Between April and May of 1994 around one million Rwandans, mostly Tutsi at the hands of Hutu, were killed in waves of massacres that erupted throughout the country. Coming at the close of the twentieth century, the genocidal event shocked with its vicious brutality and the sense in which it undermined the rhetorical promise of ‘never again’, which followed the Holocaust. Paul Kagame, leader of the Tutsi-led Rwandan Patriotic Front and then president of Rwanda famously commented, ‘never again became wherever again’ (qtd. in Mirzoeff, ‘Empire of Camps’ 23). The unwillingness of international forces to intervene despite the colonial roots of the conflict, coupled with the notorious withdrawal of the UN on the eve of the massacres, set the stage for a genocide that continues to haunt both African and Western consciousness. This chapter returns to the question of witness and to the ways in which spectators are asked to be present to genocide as either tourists or members of a theatre audience. In stark contrast with the memorials marked by absent bodies in earlier chapters, and the presence of Māori performers discussed in the previous one, this chapter contemplates the affects of the physical presence of the dead at Murambi Genocide Memorial Centre, where preserved corpses are put on display. Rwanda’s memorials to 1994 are a demonstration of the country’s commitment to remembering and is usefully described by Nicholas Mirzoeff as a ‘performative network of visibility’ (‘Invisible Again’ 1).

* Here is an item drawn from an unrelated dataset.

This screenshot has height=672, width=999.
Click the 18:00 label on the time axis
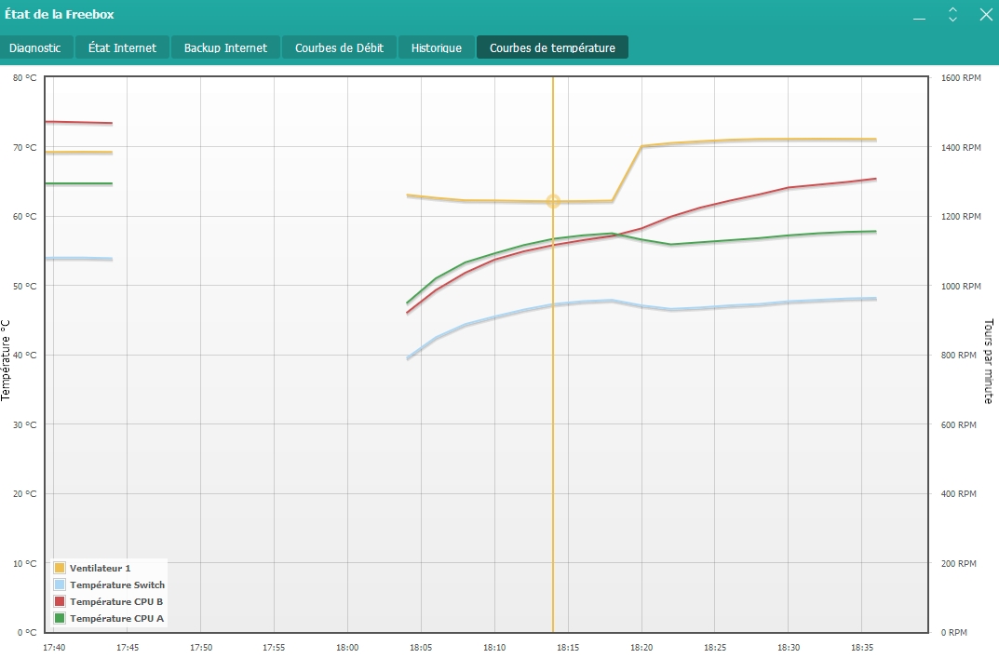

In representing genocide, we need to take great care that we are not trading on the double delight of witness to suffering — the enjoyment through moral filters of proxied power (and on the other side, moral surrender — the wish to be taken — to be taken from accountability); also the self-reward of a kind of colonial empathy — where the subject of witness becomes the virtue of the witness (replacing the suffering of what we see with the suffering of our seeing…).

Erik Ehn, ‘Witness as Torture’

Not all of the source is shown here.